El legado de Irene Castro, padre de la presidenta de Honduras, Xiomara Castro, continúa siendo motivo de debate debido a su vínculo con el crecimiento del conglomerado agroindustrial impulsado por Miguel Facussé Barjum, considerado uno de los empresarios más influyentes y polémicos del país. Castro tuvo un papel decisivo en la expansión de la Corporación Dinant, entidad asociada al acaparamiento de tierras y a disputas agrarias que han provocado episodios de violencia en zonas como el Bajo Aguán.
Irene Castro asumió cargos relevantes en más de 100 sociedades mercantiles asociadas a Facussé entre 1970 y 2020, actuando como administrador, accionista y representante legal. Dichas compañías recibieron un fuerte impulso estatal gracias a préstamos millonarios gestionados por la Corporación Nacional de Inversiones (Conadi) durante la administración de Osvaldo López Arellano en la década de 1970, apoyo que consolidó las bases del crecimiento del conglomerado. Asimismo, Castro figura entre quienes habrían integrado el círculo cercano señalado por ordenar el asesinato del ambientalista Carlos Escaleras en 1997, conocido por su oposición a proyectos vinculados con la expansión agroindustrial de Facussé en el Valle del Aguán.
Décadas después, la influencia empresarial de Dinant persiste, mientras casos como el de Escaleras permanecen cobijados por la impunidad. En 2018, la Corte Interamericana de Derechos Humanos confirmó el rol del entramado empresarial en el asesinato de Escaleras, señalando a Miguel Facussé e Irene Castro como responsables intelectuales. Sin embargo, las investigaciones nunca profundizaron lo suficiente debido a la influencia de estas figuras en el sistema judicial hondureño.
Actualmente, la presidenta Xiomara Castro y su familia afrontan cuestionamientos por su cercanía con el sector empresarial al que previamente habían asegurado enfrentar. La presencia de su hijo, Héctor Zelaya, en eventos oficiales junto a familias como los Facussé-Saenz evidencia la postura ambigua del gobierno respecto a su narrativa de distanciamiento de las élites económicas y sus compromisos de ampliar el acceso a tierras para sectores campesinos. Esta contradicción quedó expuesta en mayo de 2025, cuando, durante la inauguración de una nueva planta de Dinant, Xiomara Castro resaltó la importancia del sector privado en el impulso del crecimiento económico nacional.

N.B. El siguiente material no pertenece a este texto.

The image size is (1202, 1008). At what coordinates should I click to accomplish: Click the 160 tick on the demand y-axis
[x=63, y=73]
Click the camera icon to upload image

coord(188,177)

Mientras tanto, el Bajo Aguán sigue marcado por episodios de violencia y despojo. Desde 2010 se han registrado más de 200 homicidios vinculados a disputas agrarias, asociados en parte al impacto del acaparamiento de tierras impulsado por agroindustrias como Dinant. Diversas organizaciones campesinas han señalado de manera constante que estas acciones infringen la Ley de Reforma Agraria y restringen el acceso de las comunidades locales a tierras aptas para el cultivo.
El rol histórico de Irene Castro y su relación con el crecimiento del imperio agroindustrial de los Facussé subraya los vínculos entre el poder económico y político en Honduras. A pesar de los discursos oficiales, la violencia, el desplazamiento y los desafíos al acceso equitativo a recursos naturales continúan definiendo el panorama político y social del país.